Birden kendisini yatak odasında bulmuş gibiydi.

Kedinin silületini gördüğünde şok geçirmeden edemedi. Sistem neden bu kadar çökmüş gibiydi ?! Onu takip ettiğinde daha da irkildi.

Her zamanki temiz ve düzenli görünen Nanren'in aşırı derecede dağınık görüntüsü gerçek dışı hissettirdi onu. Kedi teselli edip gittiğinde bile Yun tek adım kıpırdayamadı.

Yavaşça yaklaştı tereddütle.

O an Nanren varlığını hisseder gibiydi.

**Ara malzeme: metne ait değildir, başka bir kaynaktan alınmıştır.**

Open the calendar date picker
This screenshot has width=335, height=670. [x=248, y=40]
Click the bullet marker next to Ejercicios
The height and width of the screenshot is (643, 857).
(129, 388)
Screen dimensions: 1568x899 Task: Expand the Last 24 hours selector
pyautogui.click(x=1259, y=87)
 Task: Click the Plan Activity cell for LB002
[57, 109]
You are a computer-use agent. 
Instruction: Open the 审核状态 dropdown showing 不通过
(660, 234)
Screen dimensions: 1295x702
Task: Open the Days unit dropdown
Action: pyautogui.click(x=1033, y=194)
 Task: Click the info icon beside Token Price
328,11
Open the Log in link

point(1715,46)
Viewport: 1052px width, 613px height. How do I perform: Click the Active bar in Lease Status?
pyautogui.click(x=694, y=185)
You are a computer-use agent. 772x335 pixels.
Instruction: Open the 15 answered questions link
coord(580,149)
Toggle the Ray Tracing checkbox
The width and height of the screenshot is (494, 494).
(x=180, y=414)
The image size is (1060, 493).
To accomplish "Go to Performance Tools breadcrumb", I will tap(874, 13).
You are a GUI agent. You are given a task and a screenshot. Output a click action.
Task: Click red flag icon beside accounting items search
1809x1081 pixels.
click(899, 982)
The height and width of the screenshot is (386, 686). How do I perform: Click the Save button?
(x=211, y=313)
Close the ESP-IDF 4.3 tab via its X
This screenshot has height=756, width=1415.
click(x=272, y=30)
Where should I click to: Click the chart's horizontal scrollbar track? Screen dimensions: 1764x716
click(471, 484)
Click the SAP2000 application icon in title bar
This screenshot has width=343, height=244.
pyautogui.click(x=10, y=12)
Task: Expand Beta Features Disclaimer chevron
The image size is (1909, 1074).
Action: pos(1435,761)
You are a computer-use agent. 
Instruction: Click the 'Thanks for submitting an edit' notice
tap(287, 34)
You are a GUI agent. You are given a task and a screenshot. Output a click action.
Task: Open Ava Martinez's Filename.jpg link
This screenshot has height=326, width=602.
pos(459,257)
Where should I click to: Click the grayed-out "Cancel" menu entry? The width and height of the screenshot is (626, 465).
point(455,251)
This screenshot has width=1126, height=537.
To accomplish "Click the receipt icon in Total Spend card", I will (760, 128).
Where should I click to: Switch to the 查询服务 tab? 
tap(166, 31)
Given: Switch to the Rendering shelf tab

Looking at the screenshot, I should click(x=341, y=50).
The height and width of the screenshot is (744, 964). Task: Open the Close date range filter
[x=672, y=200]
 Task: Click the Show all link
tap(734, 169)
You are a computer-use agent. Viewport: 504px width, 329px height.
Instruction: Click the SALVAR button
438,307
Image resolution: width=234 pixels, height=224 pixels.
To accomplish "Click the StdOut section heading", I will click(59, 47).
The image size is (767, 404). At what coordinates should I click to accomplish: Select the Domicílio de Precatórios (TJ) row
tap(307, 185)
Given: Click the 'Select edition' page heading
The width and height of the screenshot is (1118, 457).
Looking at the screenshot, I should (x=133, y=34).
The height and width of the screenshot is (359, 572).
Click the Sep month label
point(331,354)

Başını hafifçe kaldırdı.

O kan çanağına dönmüş gözler her an kan damlatabilirmiş gibi buğulu ve çılgındı. Yıkık bir görüntünün altında demlenen o ruhsuz ve olumsuz duygular çevresini dahi boğuyordu.

İzlediği süreçte pek çok defa umutsuzca beklenyişini gördü. Intihara kalkışmasını dahası sistemin onu durdurması ve kandırmasını dahi.

İrkildi çünkü bu kişi tanıdığı ve sevdiği kişi değildir.

Her zaman o yumuşak görüntünün altında kalan bir gölge benliğinin olduğunu biliyordu. Nanren de bundan bahsetmek istemiyor gibiydi. Bu nedenle Yun yanında hiç göstermediği bu görünüm karşısında sadece suskun kaldığını ifade etti.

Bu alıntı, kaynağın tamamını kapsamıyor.